Sirui Xia, Aili Chen, Xintao Wang, Tinghui Zhu, Yikai Zhang, Jiangjie Chen, Yanghua Xiao
TL;DR
This work investigates whether large language models can construct global spatial cognition from locally relative descriptions and trajectory data in a synthetic urban setting. Using a two-stage continual pre-training pipeline on relational and trajectory data, the authors evaluate spatial perception, latent geometry, and navigation through explicit predictions, latent probes, and perturbation robustness.

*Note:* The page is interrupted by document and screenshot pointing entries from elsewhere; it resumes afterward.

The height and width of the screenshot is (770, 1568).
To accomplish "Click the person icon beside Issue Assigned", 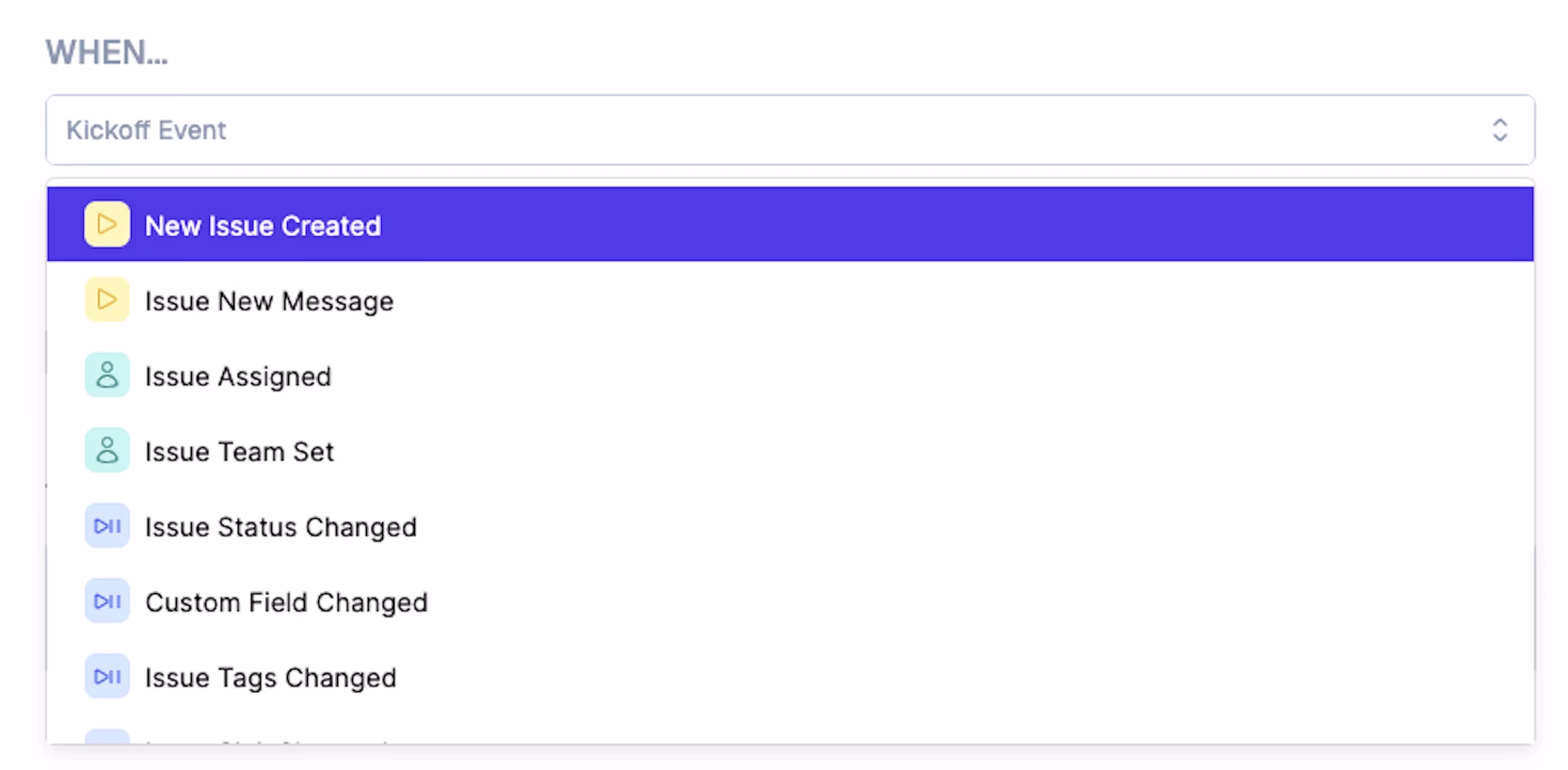I will pyautogui.click(x=107, y=376).
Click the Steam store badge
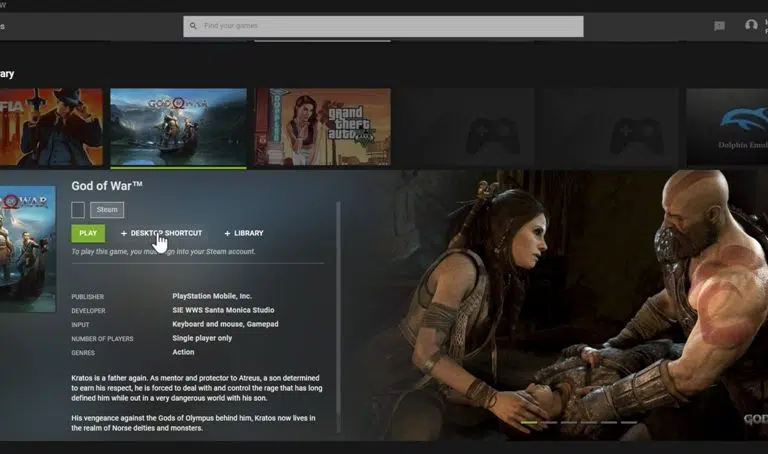The height and width of the screenshot is (454, 768). tap(107, 210)
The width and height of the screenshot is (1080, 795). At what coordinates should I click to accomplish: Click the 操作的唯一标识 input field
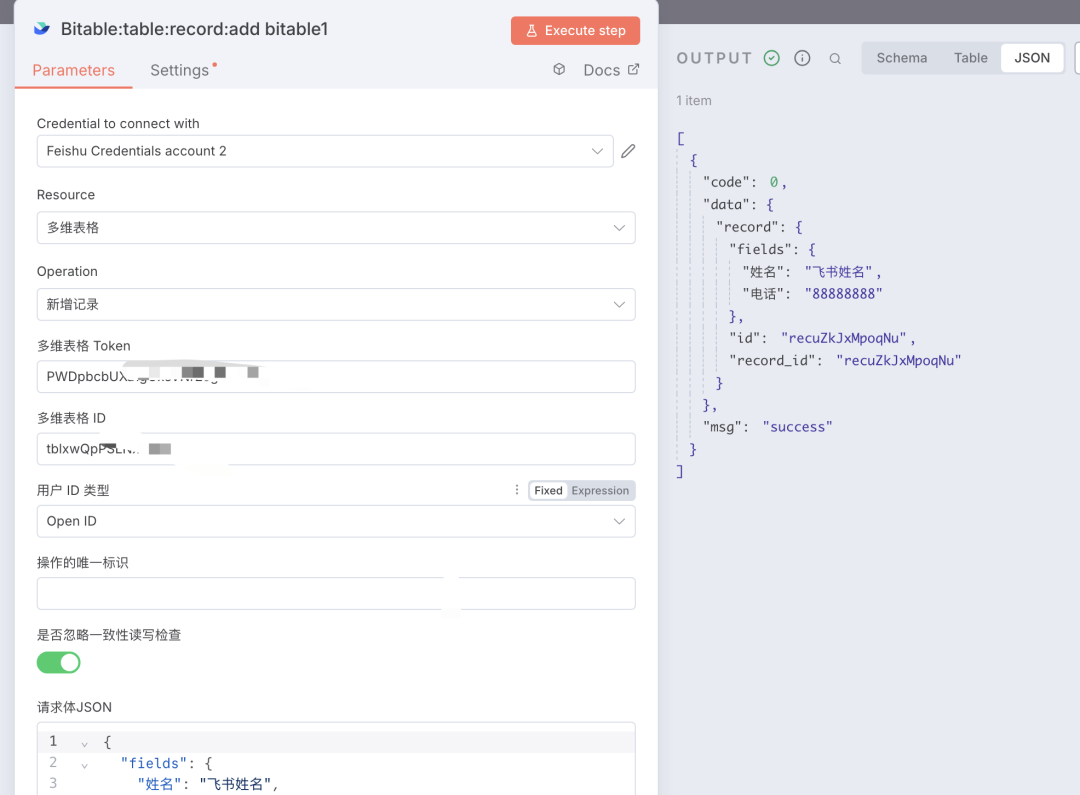tap(335, 593)
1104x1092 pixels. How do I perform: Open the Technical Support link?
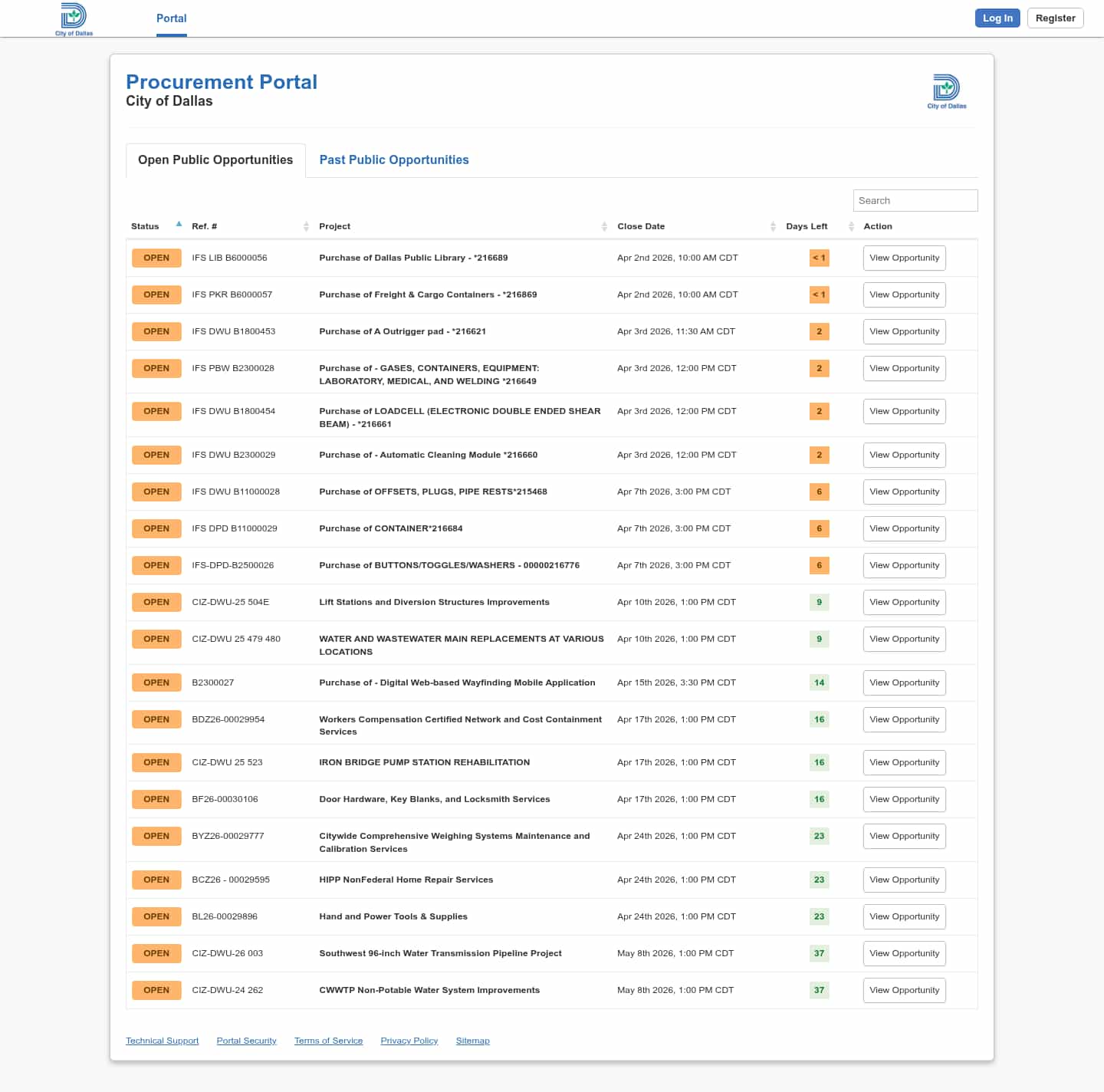point(162,1041)
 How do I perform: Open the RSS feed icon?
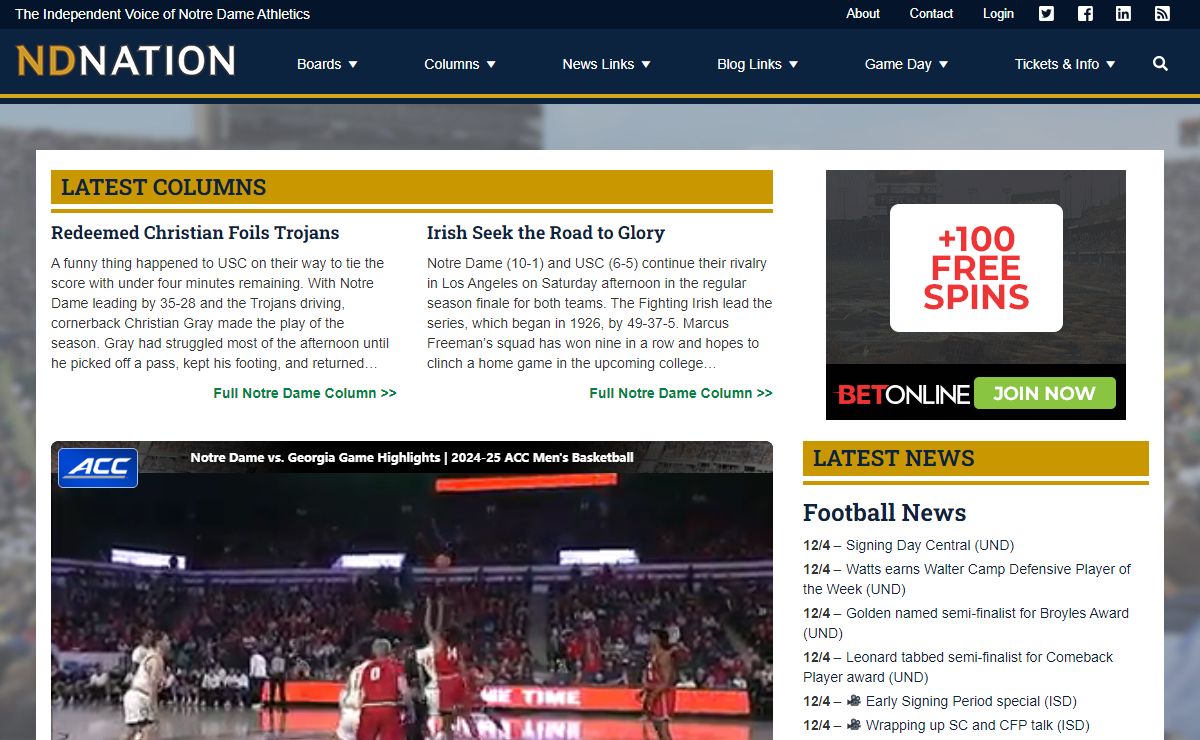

They find that LLMs generalize to unseen POI relationships, encode coordinates and geometry in latent space, and can plan routes between unconnected POIs, though robustness to path perturbations remains limited and data distribution strongly shapes resilience. The results suggest that language-based models can autonomously develop structured spatial representations, offering a foundation for spatial reasoning and navigation without explicit coordinates or visual input, while highlighting current limits and the role of data distribution. These insights advance our understanding of grounding LLMs for spatial cognition and inform future work on robust, distributed spatial planning with language-driven agents.
Abstract
Recent advances in Large Language Models (LLMs) have demonstrated strong capabilities in tasks such as code and mathematics. However, their potential to internalize structured spatial knowledge remains underexplored. This study investigates whether LLMs, grounded in locally relative human observations, can construct coherent global spatial cognition by integrating fragmented relational descriptions. We focus on two core aspects of spatial cognition: spatial perception, where models infer consistent global layouts from local positional relationships, and spatial navigation, where models learn road connectivity from trajectory data and plan optimal paths between unconnected locations. Experiments conducted in a simulated urban environment demonstrate that LLMs not only generalize to unseen spatial relationships between points of interest (POIs) but also exhibit latent representations aligned with real-world spatial distributions. Furthermore, LLMs can learn road connectivity from trajectory descriptions, enabling accurate path planning and dynamic spatial awareness during navigation.